让我们通过PCA和PCoA来看一看这样的综合评定是否合理,是否确实依据这9门课把这104个学生合理分配到不同组(每个等级一个组)。
绘图
(1)PCA分析及作图
前文已经介绍了PCA是基于原始数据,所以直接进行PCA分析即可。相信大家都比较熟悉散点图的绘制方法,这里不再细讲,PCA分析完毕后我们直接作图展示结果。
library(ade4)
library(ggplot2)
library(RColorBrewer)
data(deug)
#PCA分析
pca<- dudi.pca(deug$tab, scal = FALSE, center = deug$cent, scan = FALSE)
#坐标轴解释量(前两轴)
pca_eig <- (pca$eig)[1:2] / sum(pca$eig)
#提取样本点坐标(前两轴)
sample_site <- data.frame({pca$li})[1:2]
sample_site$names <- rownames(sample_site)

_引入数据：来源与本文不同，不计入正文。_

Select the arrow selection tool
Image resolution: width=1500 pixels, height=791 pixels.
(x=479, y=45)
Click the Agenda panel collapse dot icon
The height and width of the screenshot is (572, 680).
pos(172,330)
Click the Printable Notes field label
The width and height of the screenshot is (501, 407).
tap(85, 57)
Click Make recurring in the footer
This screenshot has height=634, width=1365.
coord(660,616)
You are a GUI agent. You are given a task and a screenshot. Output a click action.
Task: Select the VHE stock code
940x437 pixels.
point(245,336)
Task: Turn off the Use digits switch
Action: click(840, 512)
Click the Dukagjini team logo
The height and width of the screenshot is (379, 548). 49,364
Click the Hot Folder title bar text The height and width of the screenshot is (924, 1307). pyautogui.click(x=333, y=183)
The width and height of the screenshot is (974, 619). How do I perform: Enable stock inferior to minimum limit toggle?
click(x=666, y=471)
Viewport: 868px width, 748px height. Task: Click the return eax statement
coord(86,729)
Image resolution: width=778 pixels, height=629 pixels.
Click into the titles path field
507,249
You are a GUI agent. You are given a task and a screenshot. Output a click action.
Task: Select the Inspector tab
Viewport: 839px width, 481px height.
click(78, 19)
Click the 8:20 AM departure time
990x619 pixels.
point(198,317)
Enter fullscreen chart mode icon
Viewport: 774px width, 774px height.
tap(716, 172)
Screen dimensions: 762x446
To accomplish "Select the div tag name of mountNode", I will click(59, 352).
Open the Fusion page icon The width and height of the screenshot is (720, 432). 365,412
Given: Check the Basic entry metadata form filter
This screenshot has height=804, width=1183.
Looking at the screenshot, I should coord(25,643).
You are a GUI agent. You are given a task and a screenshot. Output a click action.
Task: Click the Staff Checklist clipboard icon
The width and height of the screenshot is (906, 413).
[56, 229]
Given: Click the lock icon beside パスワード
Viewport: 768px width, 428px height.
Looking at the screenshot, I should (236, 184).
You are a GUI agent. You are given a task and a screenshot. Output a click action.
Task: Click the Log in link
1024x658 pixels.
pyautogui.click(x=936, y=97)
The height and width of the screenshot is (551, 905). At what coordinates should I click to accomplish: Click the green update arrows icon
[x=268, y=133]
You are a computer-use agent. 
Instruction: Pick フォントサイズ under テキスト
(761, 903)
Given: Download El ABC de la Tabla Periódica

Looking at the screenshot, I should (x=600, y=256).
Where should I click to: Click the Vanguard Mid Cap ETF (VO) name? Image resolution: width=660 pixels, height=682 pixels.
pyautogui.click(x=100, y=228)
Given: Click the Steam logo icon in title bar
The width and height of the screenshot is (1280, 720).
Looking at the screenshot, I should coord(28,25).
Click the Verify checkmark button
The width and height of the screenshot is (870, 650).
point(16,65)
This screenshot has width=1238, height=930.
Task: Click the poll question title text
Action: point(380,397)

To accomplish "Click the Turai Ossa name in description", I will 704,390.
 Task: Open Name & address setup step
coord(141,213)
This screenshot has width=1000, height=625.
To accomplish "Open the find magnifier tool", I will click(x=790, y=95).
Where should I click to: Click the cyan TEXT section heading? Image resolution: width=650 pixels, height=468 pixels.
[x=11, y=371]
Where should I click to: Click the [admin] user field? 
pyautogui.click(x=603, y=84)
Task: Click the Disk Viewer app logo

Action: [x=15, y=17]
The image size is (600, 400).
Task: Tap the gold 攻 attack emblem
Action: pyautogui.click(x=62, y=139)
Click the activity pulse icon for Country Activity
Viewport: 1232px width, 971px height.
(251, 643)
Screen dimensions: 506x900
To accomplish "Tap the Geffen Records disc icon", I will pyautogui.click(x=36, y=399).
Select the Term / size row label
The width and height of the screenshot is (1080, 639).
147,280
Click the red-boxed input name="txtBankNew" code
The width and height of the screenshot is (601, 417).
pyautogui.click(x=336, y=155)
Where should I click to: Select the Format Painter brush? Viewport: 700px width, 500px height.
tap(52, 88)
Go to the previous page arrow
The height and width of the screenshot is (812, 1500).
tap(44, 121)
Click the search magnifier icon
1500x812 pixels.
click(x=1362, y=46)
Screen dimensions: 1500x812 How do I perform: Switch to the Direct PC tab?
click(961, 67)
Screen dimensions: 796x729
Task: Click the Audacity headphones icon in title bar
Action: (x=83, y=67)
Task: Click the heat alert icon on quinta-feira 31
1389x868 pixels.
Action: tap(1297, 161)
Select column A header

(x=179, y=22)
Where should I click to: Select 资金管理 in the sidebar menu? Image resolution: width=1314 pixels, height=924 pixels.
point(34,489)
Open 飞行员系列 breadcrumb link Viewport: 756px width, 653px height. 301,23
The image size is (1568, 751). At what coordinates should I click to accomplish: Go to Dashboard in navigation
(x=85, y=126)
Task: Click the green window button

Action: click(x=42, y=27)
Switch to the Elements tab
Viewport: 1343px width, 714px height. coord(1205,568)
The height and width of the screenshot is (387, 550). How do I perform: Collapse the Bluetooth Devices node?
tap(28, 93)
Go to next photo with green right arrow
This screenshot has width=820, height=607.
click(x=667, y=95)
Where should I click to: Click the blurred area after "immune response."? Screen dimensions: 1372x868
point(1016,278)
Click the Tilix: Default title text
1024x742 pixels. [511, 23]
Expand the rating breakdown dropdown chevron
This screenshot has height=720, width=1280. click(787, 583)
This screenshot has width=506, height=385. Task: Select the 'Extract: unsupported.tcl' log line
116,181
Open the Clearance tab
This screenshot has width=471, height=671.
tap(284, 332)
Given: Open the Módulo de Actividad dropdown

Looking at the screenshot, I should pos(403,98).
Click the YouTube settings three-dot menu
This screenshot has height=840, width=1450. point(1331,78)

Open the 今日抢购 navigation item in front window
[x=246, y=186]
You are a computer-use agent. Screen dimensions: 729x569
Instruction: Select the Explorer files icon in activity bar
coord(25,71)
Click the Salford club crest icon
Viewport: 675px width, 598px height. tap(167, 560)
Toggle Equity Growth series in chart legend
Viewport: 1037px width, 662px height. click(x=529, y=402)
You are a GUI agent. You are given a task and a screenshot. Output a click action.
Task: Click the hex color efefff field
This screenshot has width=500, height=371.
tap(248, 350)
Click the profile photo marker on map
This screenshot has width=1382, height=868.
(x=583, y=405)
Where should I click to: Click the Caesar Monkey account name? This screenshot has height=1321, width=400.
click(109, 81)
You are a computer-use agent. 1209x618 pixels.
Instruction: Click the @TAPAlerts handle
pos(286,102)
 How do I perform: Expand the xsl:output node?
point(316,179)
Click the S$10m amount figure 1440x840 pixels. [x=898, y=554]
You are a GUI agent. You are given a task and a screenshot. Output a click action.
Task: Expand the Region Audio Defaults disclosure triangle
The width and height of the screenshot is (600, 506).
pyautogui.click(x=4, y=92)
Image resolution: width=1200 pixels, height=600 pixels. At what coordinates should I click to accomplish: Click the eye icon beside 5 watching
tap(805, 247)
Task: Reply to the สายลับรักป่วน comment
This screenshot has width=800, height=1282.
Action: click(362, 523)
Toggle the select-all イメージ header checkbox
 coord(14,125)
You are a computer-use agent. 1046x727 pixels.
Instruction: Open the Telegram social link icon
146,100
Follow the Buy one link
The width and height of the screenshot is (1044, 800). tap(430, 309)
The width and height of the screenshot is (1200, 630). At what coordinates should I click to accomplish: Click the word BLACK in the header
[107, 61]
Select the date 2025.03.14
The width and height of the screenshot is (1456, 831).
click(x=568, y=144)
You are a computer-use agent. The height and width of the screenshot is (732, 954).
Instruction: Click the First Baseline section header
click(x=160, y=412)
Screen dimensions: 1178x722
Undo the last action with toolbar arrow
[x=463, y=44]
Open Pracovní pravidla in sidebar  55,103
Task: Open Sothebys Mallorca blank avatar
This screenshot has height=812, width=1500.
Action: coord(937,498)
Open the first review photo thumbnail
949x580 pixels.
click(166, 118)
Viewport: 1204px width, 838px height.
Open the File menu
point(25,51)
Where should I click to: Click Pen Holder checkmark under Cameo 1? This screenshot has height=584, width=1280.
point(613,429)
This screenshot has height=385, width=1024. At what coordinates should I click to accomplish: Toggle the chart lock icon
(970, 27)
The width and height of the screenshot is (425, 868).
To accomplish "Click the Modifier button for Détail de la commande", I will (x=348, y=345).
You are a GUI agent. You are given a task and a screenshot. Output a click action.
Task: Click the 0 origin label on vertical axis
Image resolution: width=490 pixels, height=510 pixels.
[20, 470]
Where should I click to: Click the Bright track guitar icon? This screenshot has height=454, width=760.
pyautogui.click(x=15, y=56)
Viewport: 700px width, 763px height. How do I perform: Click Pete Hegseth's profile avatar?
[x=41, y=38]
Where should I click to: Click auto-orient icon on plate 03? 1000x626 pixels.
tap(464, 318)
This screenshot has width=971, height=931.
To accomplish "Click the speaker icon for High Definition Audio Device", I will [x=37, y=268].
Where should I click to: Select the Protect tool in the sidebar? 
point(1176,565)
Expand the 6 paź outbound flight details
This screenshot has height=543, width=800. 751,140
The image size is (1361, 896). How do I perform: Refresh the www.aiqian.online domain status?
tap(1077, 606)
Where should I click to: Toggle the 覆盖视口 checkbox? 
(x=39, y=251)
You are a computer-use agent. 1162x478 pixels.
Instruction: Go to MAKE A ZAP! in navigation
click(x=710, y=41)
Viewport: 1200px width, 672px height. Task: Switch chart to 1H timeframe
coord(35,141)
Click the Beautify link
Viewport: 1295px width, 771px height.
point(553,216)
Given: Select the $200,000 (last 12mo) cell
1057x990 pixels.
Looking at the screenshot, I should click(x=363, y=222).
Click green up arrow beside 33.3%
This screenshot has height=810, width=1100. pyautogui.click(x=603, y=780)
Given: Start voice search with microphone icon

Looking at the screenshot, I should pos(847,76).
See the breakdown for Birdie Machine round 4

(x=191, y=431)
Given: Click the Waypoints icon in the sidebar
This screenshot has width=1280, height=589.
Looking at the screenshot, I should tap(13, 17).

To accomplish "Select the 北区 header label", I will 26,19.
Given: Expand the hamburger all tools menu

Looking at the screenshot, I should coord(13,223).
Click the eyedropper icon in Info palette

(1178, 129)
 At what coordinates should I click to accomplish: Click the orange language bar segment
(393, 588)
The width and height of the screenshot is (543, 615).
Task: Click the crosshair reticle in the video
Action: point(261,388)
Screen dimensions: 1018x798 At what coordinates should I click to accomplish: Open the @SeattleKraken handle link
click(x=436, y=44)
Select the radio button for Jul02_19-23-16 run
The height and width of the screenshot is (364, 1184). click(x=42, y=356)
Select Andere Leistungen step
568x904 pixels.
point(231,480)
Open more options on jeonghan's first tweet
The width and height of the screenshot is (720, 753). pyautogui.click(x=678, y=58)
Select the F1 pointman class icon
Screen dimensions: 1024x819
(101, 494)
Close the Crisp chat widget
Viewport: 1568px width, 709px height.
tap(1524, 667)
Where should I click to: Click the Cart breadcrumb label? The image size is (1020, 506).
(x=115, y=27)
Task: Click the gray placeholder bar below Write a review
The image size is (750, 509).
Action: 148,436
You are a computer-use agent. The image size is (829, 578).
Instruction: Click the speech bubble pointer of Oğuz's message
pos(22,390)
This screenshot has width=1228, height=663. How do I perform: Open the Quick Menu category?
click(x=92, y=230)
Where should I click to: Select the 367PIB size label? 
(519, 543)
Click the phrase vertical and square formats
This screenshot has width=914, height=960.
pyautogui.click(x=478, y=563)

names(sample_site)[1:2] <- c('PCA1', 'PCA2')
#以最终成绩作为分组
sample_site$level<-factor(deug$result,levels=c('A+','A','B','B-','C-','D'))
library(ggplot2)
pca_plot <- ggplot(sample_site, aes(PCA1, PCA2,color=level)) +
theme_classic()+#去掉背景框
geom_vline(xintercept = 0, color = 'gray', size = 0.4) +
geom_hline(yintercept = 0, color = 'gray', size = 0.4) +
geom_point(size = 1.5)+ #可在这里修改点的透明度、大小
scale_color_manual(values = brewer.pal(6,"Set2")) + #可在这里修改点的颜色
theme(panel.grid = element_line(color = 'gray', linetype = 2, size = 0.1),
panel.background = element_rect(color = 'black', fill = 'transparent'),
legend.title=element_blank()
)+
labs(x = paste('PCA1: ', round(100 * pca_eig[1], 2), '%'), y = paste('PCA2: ', round(100 * pca_eig[2], 2), '%'))
pca_plot
整体看起来还不错,就是B-和C-的学生似乎难以区分。
(2)PCoA分析及作图
library(ade4)
library(ggplot2)
library(RColorBrewer)
library(vegan)#用于计算距离
data(deug)
tab<-deug$tab
tab.dist<-vegdist(tab,method='euclidean')#基于euclidean距离
pcoa<- dudi.pco(tab.dist, scan = FALSE,nf=3)
#坐标轴解释量(前两轴)
pcoa_eig <- (pcoa$eig)[1:2] / sum(pcoa$eig)
#提取样本点坐标(前两轴)
sample_site <- data.frame({pcoa$li})[1:2]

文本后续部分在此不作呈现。